| Crates.io | tower-abci |
| lib.rs | tower-abci |
| version | 0.19.1 |
| created_at | 2022-12-05 22:09:40.167839+00 |
| updated_at | 2025-02-05 13:14:00.6199+00 |
| description | A `tower`-based interface to Tendermint's ABCI |
| homepage | https://github.com/penumbra-zone/tower-abci |
| repository | https://github.com/penumbra-zone/tower-abci |
| max_upload_size | |
| id | 730614 |
| size | 158,749 |
An interface for ABCI built on Tower's Service abstraction.
ABCI is the interface between Tendermint (a consensus engine for BFT
replication of a state machine), and an arbitrary application (the state
machine to be replicated). The ABCI interface consists of a set of requests
and responses the consensus engine makes to drive the application state.
Tower is a library of modular components for building networking clients
and servers. Tower defines a core abstraction, the Service trait,
which represents an asynchronous function with backpressure, and then
provides combinators that allow generic composition of additional behavior,
e.g., timeouts, buffering, load-shedding, rate-limiting, instrumentation,
etc.
This crate uses Tower to define an asynchronous ABCI interface. It has two parts:
An ABCI server, which listens for connections and forwards ABCI requests
to one of four user-provided Services, each responsible for processing
one category of requests (consensus, mempool, info, or snapshot).

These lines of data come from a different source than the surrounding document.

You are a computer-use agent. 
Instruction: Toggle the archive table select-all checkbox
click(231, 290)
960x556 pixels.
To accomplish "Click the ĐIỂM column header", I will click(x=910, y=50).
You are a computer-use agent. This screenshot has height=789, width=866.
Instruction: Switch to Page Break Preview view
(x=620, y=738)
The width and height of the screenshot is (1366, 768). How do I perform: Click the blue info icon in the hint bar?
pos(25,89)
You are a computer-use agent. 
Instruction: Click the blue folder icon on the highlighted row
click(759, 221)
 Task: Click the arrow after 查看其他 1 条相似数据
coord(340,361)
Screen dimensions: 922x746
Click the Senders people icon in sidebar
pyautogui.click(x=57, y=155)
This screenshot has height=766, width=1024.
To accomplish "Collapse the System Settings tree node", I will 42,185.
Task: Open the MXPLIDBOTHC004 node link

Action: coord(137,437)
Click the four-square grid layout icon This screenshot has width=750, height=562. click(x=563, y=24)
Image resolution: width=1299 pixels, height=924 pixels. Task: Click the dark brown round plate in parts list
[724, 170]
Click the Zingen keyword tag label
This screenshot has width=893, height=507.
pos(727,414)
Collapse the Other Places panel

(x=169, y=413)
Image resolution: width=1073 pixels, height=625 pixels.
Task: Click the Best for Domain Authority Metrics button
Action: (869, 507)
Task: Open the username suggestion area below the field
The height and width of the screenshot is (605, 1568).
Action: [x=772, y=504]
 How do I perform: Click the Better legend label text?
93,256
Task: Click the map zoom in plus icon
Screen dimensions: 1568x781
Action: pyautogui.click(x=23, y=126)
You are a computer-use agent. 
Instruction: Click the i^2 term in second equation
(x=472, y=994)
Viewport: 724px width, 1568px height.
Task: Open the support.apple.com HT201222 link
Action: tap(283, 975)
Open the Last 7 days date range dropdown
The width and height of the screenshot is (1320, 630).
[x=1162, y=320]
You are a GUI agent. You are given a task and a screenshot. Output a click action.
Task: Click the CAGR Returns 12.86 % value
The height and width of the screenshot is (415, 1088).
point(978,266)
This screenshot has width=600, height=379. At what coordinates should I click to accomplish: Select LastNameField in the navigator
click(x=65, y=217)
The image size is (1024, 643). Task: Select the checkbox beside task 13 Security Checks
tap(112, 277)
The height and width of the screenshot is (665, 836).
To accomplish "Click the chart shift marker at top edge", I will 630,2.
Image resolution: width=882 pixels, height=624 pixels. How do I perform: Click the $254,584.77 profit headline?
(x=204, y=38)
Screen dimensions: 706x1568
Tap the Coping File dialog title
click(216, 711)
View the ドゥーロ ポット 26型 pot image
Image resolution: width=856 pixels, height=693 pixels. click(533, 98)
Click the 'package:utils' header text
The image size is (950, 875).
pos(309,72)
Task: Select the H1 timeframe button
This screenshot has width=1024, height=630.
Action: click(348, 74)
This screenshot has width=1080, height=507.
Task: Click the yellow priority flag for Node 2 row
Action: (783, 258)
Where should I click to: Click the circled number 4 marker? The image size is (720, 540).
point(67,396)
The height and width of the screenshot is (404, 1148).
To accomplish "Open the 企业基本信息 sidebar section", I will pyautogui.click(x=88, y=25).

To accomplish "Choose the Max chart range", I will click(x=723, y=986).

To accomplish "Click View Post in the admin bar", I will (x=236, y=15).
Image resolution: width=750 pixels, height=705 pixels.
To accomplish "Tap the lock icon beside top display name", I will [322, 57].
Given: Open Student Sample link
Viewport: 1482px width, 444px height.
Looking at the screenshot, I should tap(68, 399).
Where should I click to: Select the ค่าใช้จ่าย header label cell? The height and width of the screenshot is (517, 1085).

Middleware that splits a single Service implementing all of ABCI
into four cloneable component services, each implementing one category of
requests. The component services use message-passing to share access to the
main service, which processes requests with the following category-based
prioritization:
ConsensusRequests sent to the Consensus service;MempoolRequests sent to the Mempool service;SnapshotRequests sent to the Snapshot service;InfoRequests sent to the Info service.Because the ABCI server takes one service per category, users can apply Tower
layers to the services they pass to the ABCI Server to add
category-specific behavior, such as load-shedding, buffering, etc.
These parts can be combined in different ways to provide different points on the tradeoff curve between implementation complexity and performance:
At the lowest level of complexity, application developers can implement an
ABCI application entirely synchronously. To do this, they implement
Service<Request> so that Service::call performs request processing and
returns a ready future. Then they use split::service to create four
component services that share access to their application, and use those to
construct the ABCI Server. The application developer does not need to
manage synchronization of shared state between different clones of their
application, because there is only one copy of their application.
At the next level of complexity, application developers can implement an
ABCI application partially synchronously. As before, they implement
Service<Request> to create a single ABCI application, but instead of
processing all requests in the body of Service::call, they can defer
processing of some requests by immediately returning a future that will be
executed on the caller's task. Although all requests are still received by
the application task, not all request processing needs to happen on the
application task.
At this level the developer must pay closer attention to utilising Tower
layers to control the concurrency of the individual services mentioned above.
In particular the Consensus service should be wrapped with
ServiceBuilder::concurrency_limit of 1 to avoid a potential reordering of
consensus message effects caused by concurrent execution, as well as
ServiceBuilder::buffer to avoid any deadlocks in message handling in Connection
due to the limited concurrency.
At the highest level of complexity, application developers can implement
multiple distinct Services and manually control synchronization of shared
state between them, then use these to construct the ABCI Server.
Because these use the same interfaces in different ways, application developers can move gradually along this curve according to their performance requirements, starting with a synchronous application, then refactoring it to do some processing asynchronously, then doing more processing asynchronously, then splitting out one standalone service, then using entirely distinct services, etc.